Unemployment Insurance News


Income protection insurance eases financial worry

Income protection insurance can greatly ease any financial worry as you would have a replacement income if you became involuntarily unemployed or incapacitated. This income could be put to use just as you did with your own income. You would have money for such as your rent, your gas and electric bills and even the grocery bill to keep food on the table for the family.

The income you would get back from the policy would be the sum that you chose to protect and which the provider had pre-agreed to. This income is paid back tax free to you over a period of time if you continue to remain unemployed or incapacitated. Generally this would be a period of either 12 or 24 months. You do need to have been unable to work or have been redundant for a certain amount of time before making your claim and this too depends on the provider. Some will set the deferment period at 30 days, with others it could be 60 or even the 90th day before you could make your claim. Some providers do date back to day one of you putting in your claim so this needs checking.

When considering taking out income protection insurance you do have to be aware that there are two different types of protection. Income payment protection is the policy that would pay out under the conditions outlined above. Income protection pays under different circumstances and would continue for up to the age of retirement if necessary. However it would not pay out for unemployment, it would only provide an income if you should become incapacitated.

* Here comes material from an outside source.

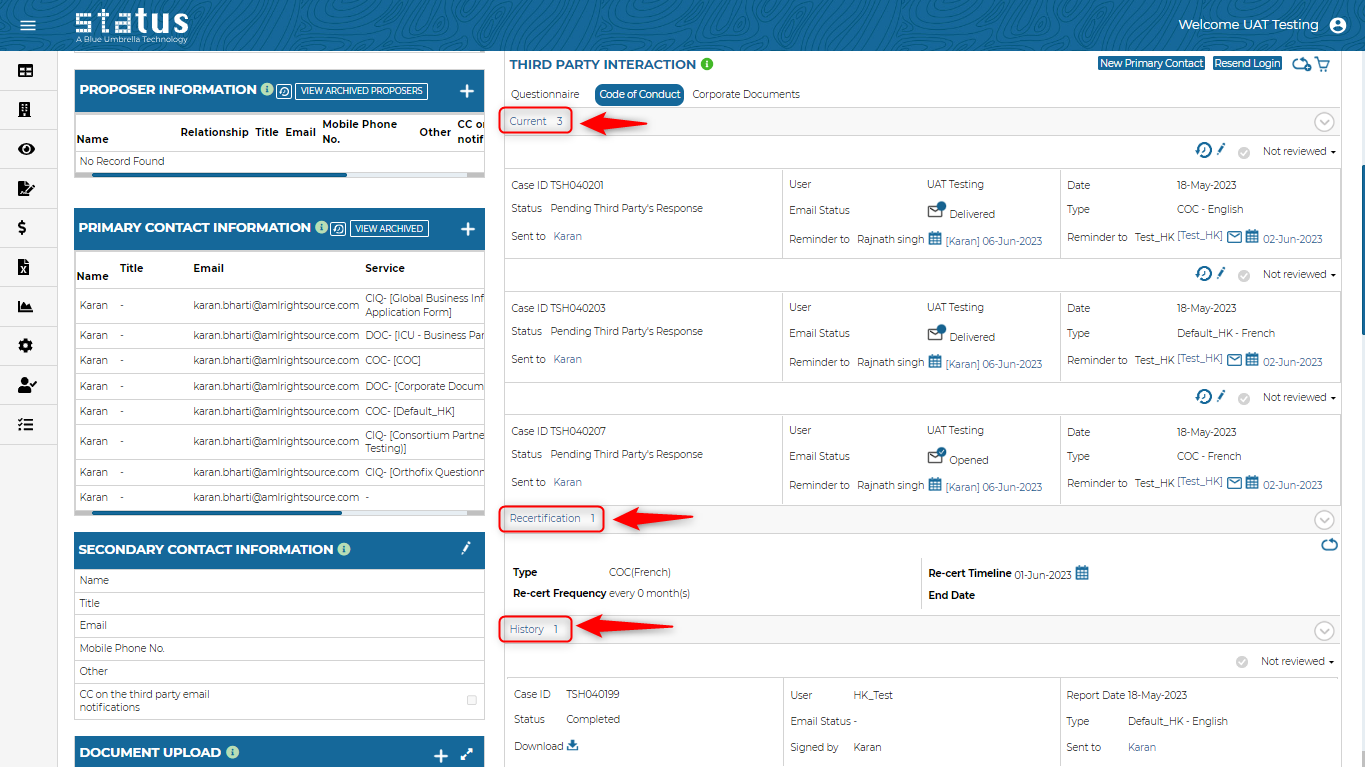Open the dollar sign sidebar item
This screenshot has height=767, width=1365.
coord(23,228)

You do have to check the small print of any income payment protection you are considering so that you know you would be eligible to make a claim on the policy. There are always at least the most common exclusions in any policy and these have to be weighed up against your circumstances as they could stop you from claiming on the policy.

Income protection insurance can be taken out to cover both unemployment and incapacity so that a claim could be made if you suffered from either of these events. You might not need to cover both if for example your employer gave you a good sick pay plan you might just want to cover redundancy alone, if so just take your policy for this event. Alternatively you might just want to take out a policy that would payout in the event that you were incapacitated. The events chosen go towards how much the policy would cost so this means you just pay for what you want. You could also check with the provider to find out if you would be eligible to make a claim on the protection if you had to give up full time work to take care of a loved one. Some providers will include carer cover in their protection; however you do have to check to find out if yours is one of the few that do.